At baseline, patients indicated for adrenalectomy and those indicated for conservative treatment had similar basic clinical characteristics including their age, height, weight, BMI and blood pressure levels, as shown in Table 1. The known duration of hypertension was slightly, although nonsignificantly, longer in the spironolactone group. Blood pressure levels were comparable between the two groups; however, patients indicated for adrenalectomy used a lower number of antihypertensives (p < 0.01). All details on antihypertensive treatment are shown in Table 2.
Baseline clinical characteristics.
24h: 24-hour; BP: blood pressure.
Antihypertensive treatment.
ACE: angiotensin-converting enzymes. ap < 0.05, bp < 0.01 vs. adrenalectomy.
Table 3 summarises the clinical and laboratory parameters in both groups at baseline and at the end of the follow-up period. Both the surgical and conservative approach significantly reduced blood pressure levels. Adrenalectomy cured hypertension (i.e. patients had normal blood pressure without any antihypertensive medication) in five cases (33%), and significantly improved blood pressure control in the others; only two patients did not achieve normal blood pressure with combined antihypertensive therapy in this period. In the conservative group, adding spironolactone to combined treatment led to blood pressure normalisation in 12 cases (75%) with a significant drop in blood pressure in the rest of the patients.
Clinical characteristics and laboratory data of study population.
24h: 24-hour; BP: blood pressure. ap < 0.05 vs. adrenalectomy.

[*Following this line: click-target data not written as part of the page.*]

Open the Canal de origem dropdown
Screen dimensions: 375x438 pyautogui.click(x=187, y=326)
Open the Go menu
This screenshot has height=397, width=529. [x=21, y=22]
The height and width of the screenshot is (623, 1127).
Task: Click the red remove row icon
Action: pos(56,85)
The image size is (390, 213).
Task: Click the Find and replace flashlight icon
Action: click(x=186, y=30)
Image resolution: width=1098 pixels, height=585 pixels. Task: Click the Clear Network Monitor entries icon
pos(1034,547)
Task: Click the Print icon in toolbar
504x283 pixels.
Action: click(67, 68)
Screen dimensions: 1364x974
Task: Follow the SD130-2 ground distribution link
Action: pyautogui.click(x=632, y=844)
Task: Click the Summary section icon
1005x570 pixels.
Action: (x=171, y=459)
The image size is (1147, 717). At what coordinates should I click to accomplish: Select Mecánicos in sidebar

Both adrenalectomy and spironolactone treatment significantly increased plasma potassium levels (from 3.5 ± 0.4 to 4.4 ± 0.4 mmol/l and from 3.6 ± 0.5 to 4.5 ± 0.4 mmol/l, respectively, p < 0.001); patients after adrenalectomy also showed lower plasma sodium levels (144 ± 2 vs. 141 ± 1 mmol/l, p = 0.006). At the end of the follow-up, fasting plasma glucose increased in both groups (5.0 ± 0.8 vs. 6.2 ± 2.0 mmol/l, p = 0.01 and 5.4 ± 1.1 vs. 6.7 ± 2.1 mmol/l, p = 0.002) as two patients in each group had newly impaired glucose tolerance and one patient after adrenalectomy and two patients on spironolactone developed diabetes mellitus.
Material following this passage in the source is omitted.